Issues with them being distributed range from Data protection to Insurance against damage, connectivity issues. Noble maybe, but it's widely unrealistic.
iamnothere•1h ago
Data protection is an issue, but maybe this is something that SGX and family can provide eventually.
A scheme like this makes a lot of sense for distributed redundant backups.
The real problem is bandwidth. Most home users still don’t have decent symmetrical bandwidth. If you could solve this, then home servers could provide a handful of edge services to others in the area. I’m not sure where this makes sense versus local colo though.
bilekas•56m ago
I have home servers, designed for home and they are not too bad, and I can turn them off when sleeping for example.. It's very different with a 20U server running and spinning non stop. Not many people will have the soundproofing to simply not hear it at night.
I don't know, I wouldn't see it working, but I'm just one.
aaronax•33m ago
A house older than 30 years typically has 100A 120V split phase power which can supply 25000 watts (you wouldn't want to ever fully load it...)

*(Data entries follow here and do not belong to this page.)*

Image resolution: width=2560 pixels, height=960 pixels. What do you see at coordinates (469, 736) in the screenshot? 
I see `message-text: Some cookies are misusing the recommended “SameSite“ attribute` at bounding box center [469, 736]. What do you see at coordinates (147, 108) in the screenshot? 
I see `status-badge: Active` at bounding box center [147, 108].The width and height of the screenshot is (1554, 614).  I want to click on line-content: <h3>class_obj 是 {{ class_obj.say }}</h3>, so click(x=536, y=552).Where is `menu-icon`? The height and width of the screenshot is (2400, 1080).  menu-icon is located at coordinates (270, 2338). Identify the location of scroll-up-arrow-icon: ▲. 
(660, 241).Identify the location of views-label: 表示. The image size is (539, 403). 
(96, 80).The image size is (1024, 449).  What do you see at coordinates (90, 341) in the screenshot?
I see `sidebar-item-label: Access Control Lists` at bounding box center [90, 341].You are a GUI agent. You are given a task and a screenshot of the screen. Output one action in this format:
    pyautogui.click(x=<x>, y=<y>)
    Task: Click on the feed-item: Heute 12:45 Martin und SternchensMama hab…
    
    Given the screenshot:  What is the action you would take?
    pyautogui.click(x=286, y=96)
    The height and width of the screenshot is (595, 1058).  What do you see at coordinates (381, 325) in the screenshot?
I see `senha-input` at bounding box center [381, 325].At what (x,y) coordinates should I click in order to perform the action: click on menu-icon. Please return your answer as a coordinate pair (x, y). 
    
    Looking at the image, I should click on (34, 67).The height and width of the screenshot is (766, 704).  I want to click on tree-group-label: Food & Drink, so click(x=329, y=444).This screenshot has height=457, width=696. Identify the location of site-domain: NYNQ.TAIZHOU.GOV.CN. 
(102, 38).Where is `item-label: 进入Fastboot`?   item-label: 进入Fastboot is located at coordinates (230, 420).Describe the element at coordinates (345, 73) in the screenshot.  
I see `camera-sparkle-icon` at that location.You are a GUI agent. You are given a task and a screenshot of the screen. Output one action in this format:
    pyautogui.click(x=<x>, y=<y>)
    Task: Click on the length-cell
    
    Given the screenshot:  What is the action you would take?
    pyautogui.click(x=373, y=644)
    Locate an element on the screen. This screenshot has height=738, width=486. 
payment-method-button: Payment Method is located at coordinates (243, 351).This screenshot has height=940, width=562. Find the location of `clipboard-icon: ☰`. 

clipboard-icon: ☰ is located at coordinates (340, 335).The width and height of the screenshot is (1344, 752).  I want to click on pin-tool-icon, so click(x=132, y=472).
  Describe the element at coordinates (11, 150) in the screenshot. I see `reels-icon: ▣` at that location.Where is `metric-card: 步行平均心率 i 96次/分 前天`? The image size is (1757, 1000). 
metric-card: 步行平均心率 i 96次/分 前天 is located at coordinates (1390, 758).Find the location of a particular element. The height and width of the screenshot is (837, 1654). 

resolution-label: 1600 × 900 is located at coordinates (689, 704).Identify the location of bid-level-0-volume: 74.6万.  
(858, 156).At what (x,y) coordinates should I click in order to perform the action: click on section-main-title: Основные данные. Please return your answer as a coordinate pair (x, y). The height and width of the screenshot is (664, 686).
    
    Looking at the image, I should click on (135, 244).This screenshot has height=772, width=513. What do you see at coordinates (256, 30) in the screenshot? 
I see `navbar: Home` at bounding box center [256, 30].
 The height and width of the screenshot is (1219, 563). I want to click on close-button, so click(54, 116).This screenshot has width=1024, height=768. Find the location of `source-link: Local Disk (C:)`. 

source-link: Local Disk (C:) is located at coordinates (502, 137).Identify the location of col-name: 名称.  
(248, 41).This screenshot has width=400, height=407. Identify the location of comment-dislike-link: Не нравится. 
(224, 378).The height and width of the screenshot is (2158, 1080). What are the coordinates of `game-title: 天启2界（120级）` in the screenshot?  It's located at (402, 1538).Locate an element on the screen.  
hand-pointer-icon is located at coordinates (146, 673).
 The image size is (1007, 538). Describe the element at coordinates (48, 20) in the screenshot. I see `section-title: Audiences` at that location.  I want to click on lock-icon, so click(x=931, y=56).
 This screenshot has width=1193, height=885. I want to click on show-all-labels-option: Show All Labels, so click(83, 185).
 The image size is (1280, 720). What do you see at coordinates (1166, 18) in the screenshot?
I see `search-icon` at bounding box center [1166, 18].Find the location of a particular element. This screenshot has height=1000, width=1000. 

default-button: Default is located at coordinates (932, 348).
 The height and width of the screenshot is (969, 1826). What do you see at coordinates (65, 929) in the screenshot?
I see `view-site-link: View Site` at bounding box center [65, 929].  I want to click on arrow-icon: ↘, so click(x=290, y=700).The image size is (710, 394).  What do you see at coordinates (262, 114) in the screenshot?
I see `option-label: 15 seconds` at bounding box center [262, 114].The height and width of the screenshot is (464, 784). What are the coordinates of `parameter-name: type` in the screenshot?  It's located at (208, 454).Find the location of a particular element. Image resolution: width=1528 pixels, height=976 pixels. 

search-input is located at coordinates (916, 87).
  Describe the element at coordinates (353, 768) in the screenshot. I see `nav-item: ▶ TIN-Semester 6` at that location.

And an 8000 watt space heater will definitely be noisy, and produce too much heat for pretty much any house.
iamnothere•8m ago
Smaller servers distributed more widely don’t come with the same requirements. They can’t handle all use cases, but something like a Tinybox can run consumer LLM tasks just fine, a SAN with a small server can provide backup storage or storage for CDNs, etc. No need to turn the house into a full data center.
The key would be to build highly efficient small servers that can work as an appliance. It would need to be very easy to swap them out when one fails.
Again, I’m not sure this has much of a benefit except for providing geographical dispersion. Data centers would still be more cost effective. Maybe it would be helpful for providing local services in small remote areas like islands.